Je suis convaincu que les précédents élargissements ont pour la plupart constitué des succès à la fois pour l’UE et pour les pays qui nous ont rejoints. L’élargissement a été un moteur pour les réformes démocratiques, économiques et administratives dans de nombreux Etats européens avant et après l’intégration. Toutefois, les choses n’ont pas toujours évoluées comme prévu. Dans le cas de la Bulgarie et de la Roumanie, le choix d’intégrer rapidement ces deux pays pour encourager les réformes n’a, sur certains aspects, pas véritablement porté ses fruits. Depuis le 1er janvier 2007, date de leur entrée dans l’Union, les réformes n’ont pas avancées comme promis et comme nous l’avions envisagé. C’est pourquoi il y a présent un large consensus pour que dans la perspective de futures négociations d’adhésion, tous les chapitres, dont ceux concernant les réformes administratives et judiciaires, ou l’Etat de droit en général et la capacité, par exemple, à gérer correctement les fonds européens, soient abordés dès le début des négociations et que celles-ci permettent ensuite d’évaluer les progrès de chaque pays candidat par rapport à ses objectifs. Cela signifie qu’il ne faut plus que l’on ne procède à des adhésions par "paquet".

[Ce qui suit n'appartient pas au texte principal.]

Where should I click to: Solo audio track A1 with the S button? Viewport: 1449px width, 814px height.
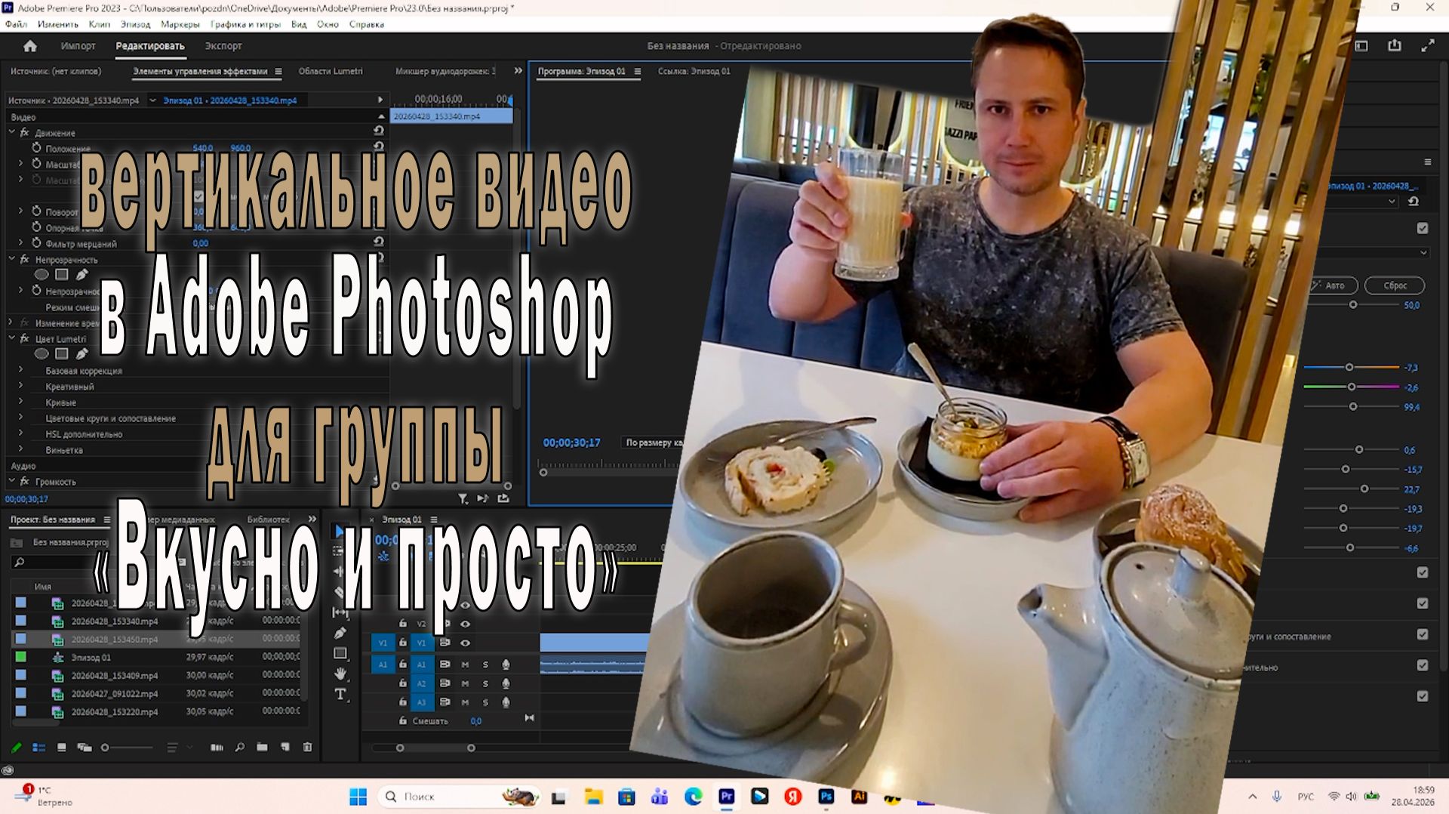pyautogui.click(x=485, y=664)

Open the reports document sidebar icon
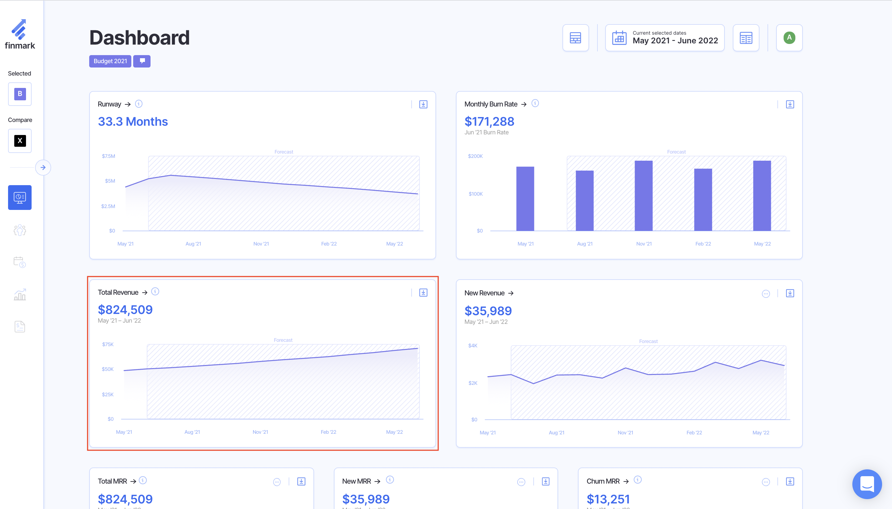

La France et l’Allemagne ont toujours joué un rôle majeur dans la construction européenne. La politique de Nicolas Sarkozy a semblé privilégier le couple franco-britannique au dépend peut être du couple franco-allemand. Quelle est votre opinion et que pensez vous de cette nouvelle orientation de la politique française ?

Je pense que c’est une très bonne chose que la France et la Grande-Bretagne se rapprochent. Tout d’abord toute coopération forte et productive au sein des Etats membres, en particulier entre pays qui auparavant ont pu paraître hésitants l’un envers l’autre, devrait être encouragée. Ensuite la France exercera bientôt la présidence du Conseil et cela fait partie du travail que d’entamer des dialogues étroits avec tous les membres de l’Union et en direction de toutes les tendances. L’Allemagne a d’ailleurs fait exactement la même chose durant sa présidence. Et je reste convaincu que ces deux pays n’oublieront jamais ce qui rend l’Europe forte. Je ne suis donc pas très préoccupé par l’état de la relation franco-allemande. Je suis sûr que le Président français sait combien la relation entre ces deux pays est importante et qu’il est quasiment impossible de faire avancer l’Europe sans l’axe franco-allemand. Cette relation a quelque chose de particulier, c’est le cœur et le moteur de l’Europe.


 

Informations sur Elmar Brok
Elmar Brok est Député européen (PPE-DE/Allemagne), membre de la commission des Affaires étrangères du Parlement européen, Rapporteur principal sur l’élargissement (1999-2008), coordinateur de politique étrangère du Parti Populaire Européen et président de la Commission fédérale des Affaires étrangère, européenne et de défense de la CDU. Il est l'auteur d’un rapport sur la stratégie d’élargissement de l’Union européenne, adopté par le Parlement en juin 2008, dans lequel il appelle l’UE à repenser les fondements et les objectifs de cette stratégie.